Ventitré motivi per dimostrare la sua innocenza. E' quanto contenuto nel ricorso di oltre 600 pagine che sarà discusso il prossimo 12 ottobre davanti alla Corte di Cassazione, alla quale i legali di Massimo Bossetti chiedono l'annullamento della condanna all'ergastolo, confermata in appello, stabilita per il muratore ritenuto responsabile dell'omicidio di Yara Gambirasio, la 13enne di Brembate di Sopra scomparsa nel novembre del 2010 e trovata cadavere tre mesi più tardi in un campo di Chignlo d'Isola. Al centro del documento, che sarà presentato dai legali dell'uomo, Claudio Salvagni e Paolo Camporini, ci sono le presunte lacune nell'esame del Dna, la cosiddetta "prova regina", utilizzata in precedenza per dichiarare la sua colpevolezza.

Gli avvocati di Bossetti contestano, soprattutto, il fatto che il Dna sia stato estratto senza rispettare le cosiddette best pratices previste dalla comunità scientifica che, di recente, sono state ufficialmente approvate dalla stessa. L'esame, pertanto, è da ripetere. Lo stesso ragionamento, per la difesa, è applicabile a numerosi altri indizi a corollario del Dna: la compatibilità delle fibre dei sedili del furgone di Bossetti con quelle trovate sul corpo della ragazza, le immagini riprese dalle telecamere del mezzo che i legali sostengono non fosse del muratore. In altre parole, il loro obiettivo è puntare su quelle ordinanze che esclusero la richiesta di numerose perizie, lamentando la loro carenza di motivazione. In questo modo, auspicano ancora i legali, sarebbe la Cassazione a disporre un nuovo processo, invitando i giudici a disporre quelle perizie, o ad annullare la sentenza senza rinvio.
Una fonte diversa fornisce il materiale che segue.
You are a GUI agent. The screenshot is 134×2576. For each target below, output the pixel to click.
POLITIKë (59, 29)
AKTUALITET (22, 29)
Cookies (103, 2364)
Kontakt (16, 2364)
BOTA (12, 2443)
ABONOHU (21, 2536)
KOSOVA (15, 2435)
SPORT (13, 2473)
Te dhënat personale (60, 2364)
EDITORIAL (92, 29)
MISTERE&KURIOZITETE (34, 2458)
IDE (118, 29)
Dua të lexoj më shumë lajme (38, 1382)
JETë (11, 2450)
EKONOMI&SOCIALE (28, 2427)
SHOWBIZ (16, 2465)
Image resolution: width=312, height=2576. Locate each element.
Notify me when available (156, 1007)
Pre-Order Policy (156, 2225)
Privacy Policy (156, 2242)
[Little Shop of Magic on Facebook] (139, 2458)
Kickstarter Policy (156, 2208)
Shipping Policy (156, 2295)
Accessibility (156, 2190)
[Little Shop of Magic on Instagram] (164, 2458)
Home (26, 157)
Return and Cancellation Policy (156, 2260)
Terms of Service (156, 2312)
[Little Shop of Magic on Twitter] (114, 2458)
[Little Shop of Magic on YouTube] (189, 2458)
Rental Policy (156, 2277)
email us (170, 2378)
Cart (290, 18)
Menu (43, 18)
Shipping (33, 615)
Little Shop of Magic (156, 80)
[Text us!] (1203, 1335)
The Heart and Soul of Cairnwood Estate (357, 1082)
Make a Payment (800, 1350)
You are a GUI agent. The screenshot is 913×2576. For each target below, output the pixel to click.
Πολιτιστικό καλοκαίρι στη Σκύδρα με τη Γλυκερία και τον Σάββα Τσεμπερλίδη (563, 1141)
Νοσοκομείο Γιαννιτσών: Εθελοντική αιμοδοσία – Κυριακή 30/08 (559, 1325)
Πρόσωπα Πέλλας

"Massimo ci crede ancora, crede nella giustizia, la sua è un’attesa drammatica, il percorso fatto finora è stato faticosissimo, è rimasto solo, ha perso i genitori, gli è rimasta solo Marita …e i figli", avevano detto gli avvocati intervenendo lo scorso mese di settembre nel corso della trasmissione di Rete 4 "Quarto Grado". Ciò che è certo che Bossetti non sarà in aula il prossimo 12 ottobre in quanto le parti private, in Cassazione, possono intervenire solo tramite i propri difensori.